$25.95

Inheritance (Yerushe)
Peretz Markish
Translated by Mary Shulman
Edited by Mary Shulman, Joan Braman and David Weintraub


This collection brings together in English the work of one of the most gifted and remarkable Jewish poets of the former Soviet Union. Suffused with a consciousness of suffering, homelessness, and inevitably, the Holocaust, these modernist poems are meditative, elegiac, and prophetic in tone, and touch on the themes of loss, loneliness, displacement, war, and the yearning for renewal. Inextricably bound up with Markish's Eastern European Jewish identity, they are also intensely personal, modern, and universal.

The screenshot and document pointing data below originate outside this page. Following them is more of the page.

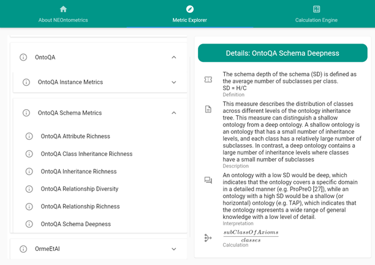Select OntoQA Relationship Richness item

tap(80, 207)
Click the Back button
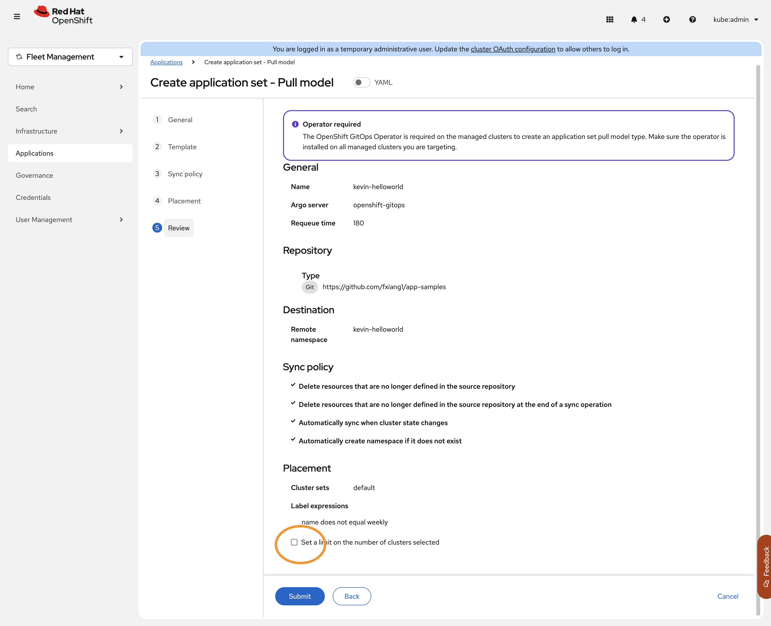This screenshot has width=771, height=626. [x=352, y=596]
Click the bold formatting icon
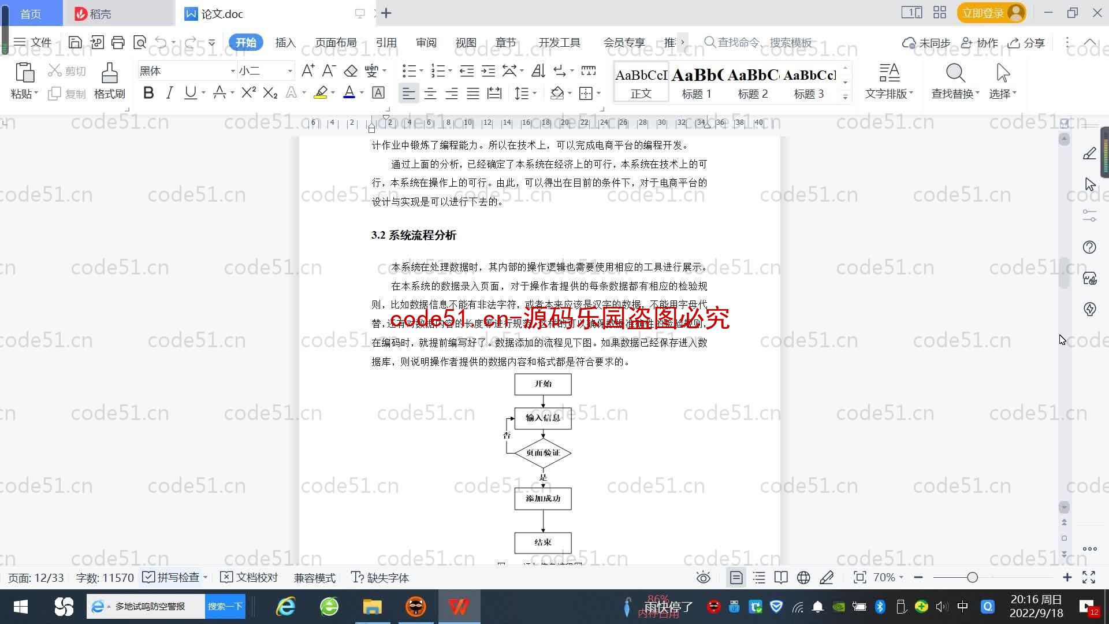This screenshot has width=1109, height=624. click(x=148, y=93)
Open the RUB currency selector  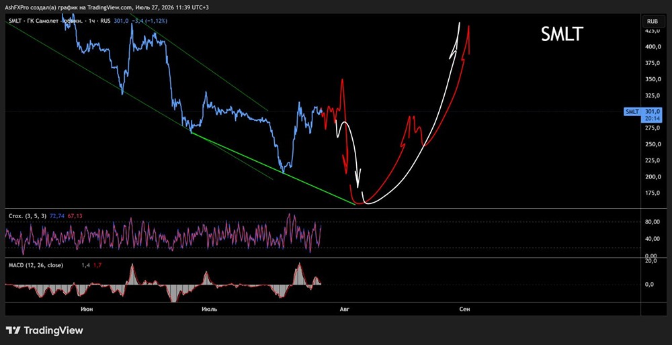pyautogui.click(x=653, y=21)
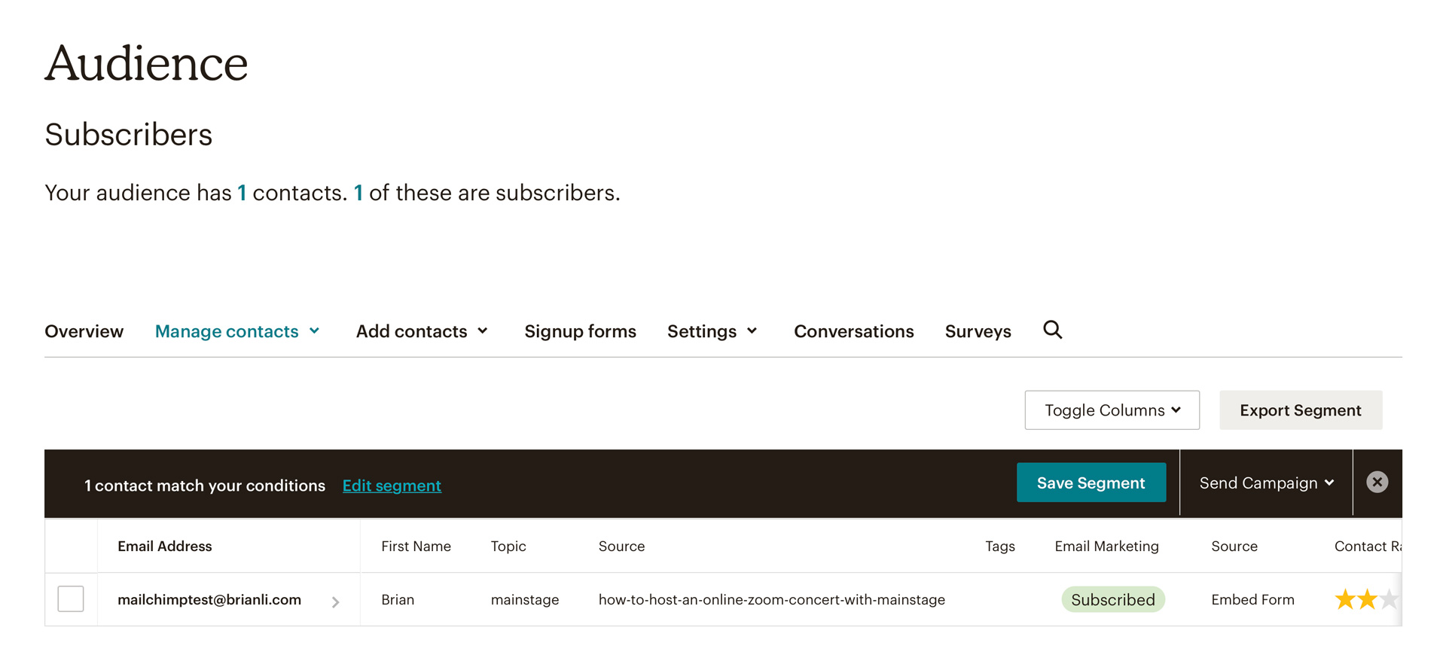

Considered the “Jewish Byron” by many, Peretz Markish (1895–1952) was born in Volhynia, Ukraine, and went on to write forty works in Yiddish, twenty of which were translated into Russian. In 1921, in Warsaw, he formed the group called The Gang, which struggled against realism in literature, and he coedited the expressionist Khaliastre Almanakh , which contained illustrations by Marc Chagall. His own poems expressed Jewish sorrow and hope. In 1926 he returned to the Soviet Union where he produced his best-known works, including those expressing Soviet patriotism and his grief at the extermination of the Jews. He was awarded the Order of Lenin in 1939, and executed in 1952, accused of Jewish nationalism.


Published bi-lingually with Yiddish/English facing pages.